(Supplied information)

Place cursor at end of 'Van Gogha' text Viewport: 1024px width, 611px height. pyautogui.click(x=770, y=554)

(End Supplied information)
(Supplied information)

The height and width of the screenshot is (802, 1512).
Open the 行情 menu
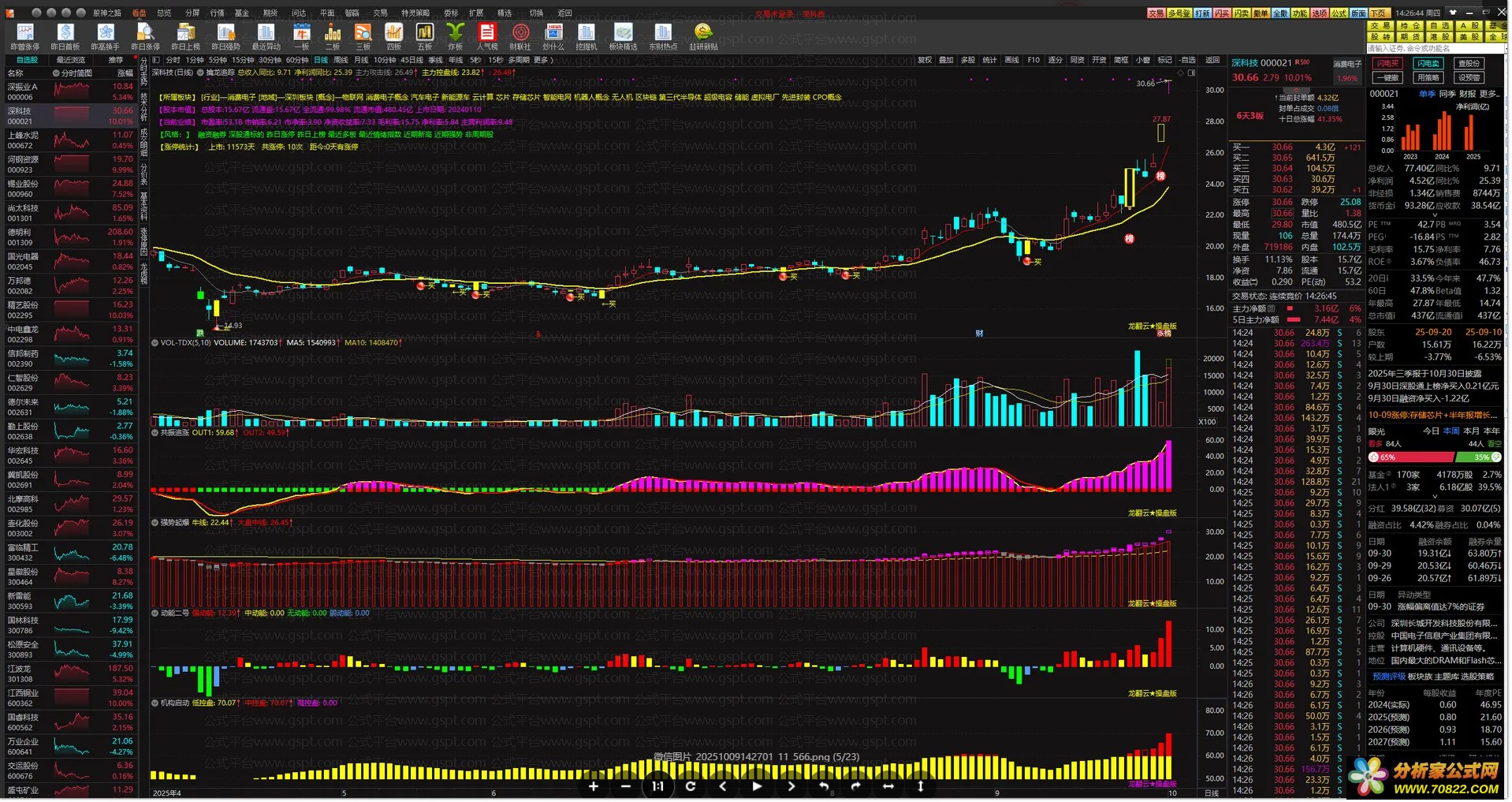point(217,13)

(End Supplied information)
(Supplied information)

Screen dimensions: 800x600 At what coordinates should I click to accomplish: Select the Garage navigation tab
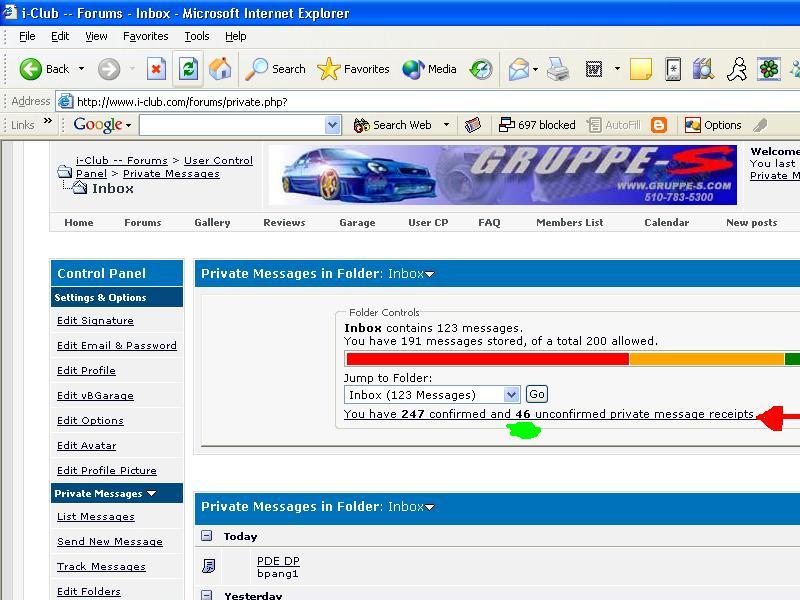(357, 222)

(End Supplied information)

Directions for this task: Every line above that holds the word "height" needs to be copied.

Written reply:
Place cursor at end of 'Van Gogha' text Viewport: 1024px width, 611px height. pyautogui.click(x=770, y=554)
The height and width of the screenshot is (802, 1512).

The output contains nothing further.